One of the first things running gave me was a(n eventually) self diagnosed and self treated case of exertional compartment syndrome.
It started with my very first run – debilitating pain on the outside of my lower leg. If the tibia were 12 o’clock, the pain would be 2 o’clock.
I knew it wasn’t ‘shin splints’. It wasn’t bone, joint, or connective tissue pain. It was muscular. It felt like an intense cramp in the big meaty muscle on the upper, outer lower leg.
But if you try to get information on pain and mention shins or lower leg and guess what… ‘you’ve got shin splints’.
But I knew I didn’t.
I kept running on it. Stretching it. Massaging it. Foam rolling it.
I could get 10 mins into a run before the pain took over.
And it wasn’t just the pain. It pretty much rendered anything downstream unusable. That would be my ankle and foot. I completely lost ankle flexion. Have you ever tried running without ankle flexion? It’s not easy. I ended up crashing down on my right foot – without any of the natural ability to move fluidly or absorb impact.
I remember commenting to Matt, I feel like I’m stomping on that side. But I’m not trying to and I can’t stop.
All I knew to do at the time was stretch it. So after 10 minutes or so, when the pain got intense, I would stop and stretch. That would buy me another 5 or 10 minutes of running. And I’d stop and stretch again. This is how I went on until my run was finished.
When I finally stopped running, I could barely walk. my shins were cramping so bad. I’d collapse on the floor or the ground until they stopped burning.
And they would stop, eventually.
The good news is that I managed to go from ‘I haven’t ran in 20 years’ to almost finishwd with the c25k program with said pain. Because I’m a badass like that – haha.
But it was a big fight.
By this time I had built my mileage up to about 4 miles, and I was about a month away from my first 5k when I stumbled across ‘Exertional Compartment Syndrome’. The symptoms were everything I was experiencing. Hella pain in the outer lower leg. Muscular pain.
Compartment Syndrome is where the fascia surrounding the muscle will not expand with the muscle cutting off blood and oxygen. It’s a medical emergency.
Exertional Compartment Syndrome is the exercise induced little sister to Compartment Syndrome. When you exercise, the fascia surrounding the muscle will not expand with the muscle cutting off blood and oxygen supply. Since proper flow is reestablished soon after you stop the inducing activity it is not a medical emergency.
The treatments are either have surgery (where they cut the fascia and your muscle is no longer completely encased in it) or stop doing whatever is causing it (usually running).
Here’s the thing. I didn’t want surgery and I didn’t want to stop running.
I had almost accepted my fate when I heard barefoot style running would ‘cure’ Exertional Compartment Syndrome.
I didn’t really know about that… But I was pretty sure those barefoot running people were crazy.
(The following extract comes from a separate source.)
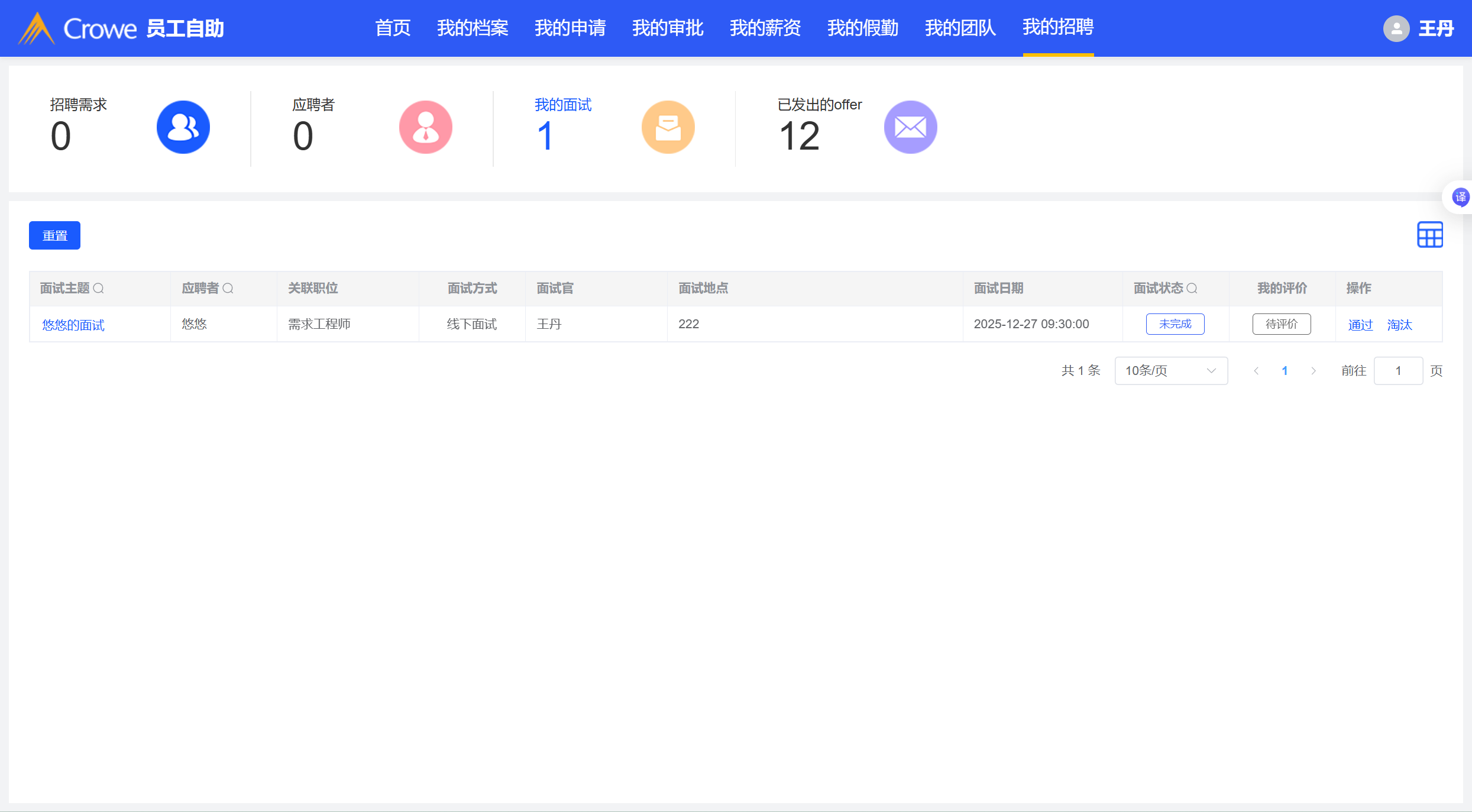Click 通过 to pass the candidate
The width and height of the screenshot is (1472, 812).
1360,325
And they probably thought barefoot running cured everything. ‘Dry skin? Try barefoot running. Earache? You need to run barefoot!’ Know what I mean?
Crazy people. But I’ve been known hang out with other crazy groups of people like crossfitters, paleo and/or keto eaters, etc. And… I also know none of them are all that crazy if you hear them out. So…. I continued studying barefoot running.
It costs a pair of barefoot running shoes to give it a try. And if it doesn’t help my other 2 shitty options are still available. What did I have to lose?
So. I spent $70 on glorified water shoes with laces.
The absence or near absence, of shoes is not really the end goal. The goal is to change the way your feet are striking the ground, on the ball of the foot rather than the heel. The ultra thin, flexible shoes just allow you to to fully feel and control your footstrike. Mainstream shoes don’t.
After my first couple short forefoot runs I could tell Exertional Compartment Syndrome would likely be a thing of my past. No pain.
My Achilles, however, were on fire.
Forefoot running is supposed to take the impact of running and move it from your joints to your Achilles and calf. Rather than have the impact travel from your heel, to ankle, to knee, to hip in one hard shocking jolt (as it does with heel striking), forefoot striking transfers that impact to your Achilles and calf where it is absorbed in more of a spring like fashion.
An Achilles on fire and tight calves led to plantar fasciitis and metatarsal pain.
I couldn’t win! I was frustrated that I was building back my running distance so very slowly.
Thankfully those issues were expected, and normal, and treatable. That’s what I did. Lots of stretching, massage, and targeted strengthening exercises.
Once those issues seemed to be improving I could finally increase my speed and distance…
Which led to shin splints. The real ones!
Not everyone’s body is so uncooperative about running. I’ve had to fight for it, that’s for sure. One thing I can rest in though, if you’re willing to fight for it so aggressively, you don’t have to be uncertain about how much you want it.
I am still refining my form. But, for me anyway, forefoot seems to be the way to go.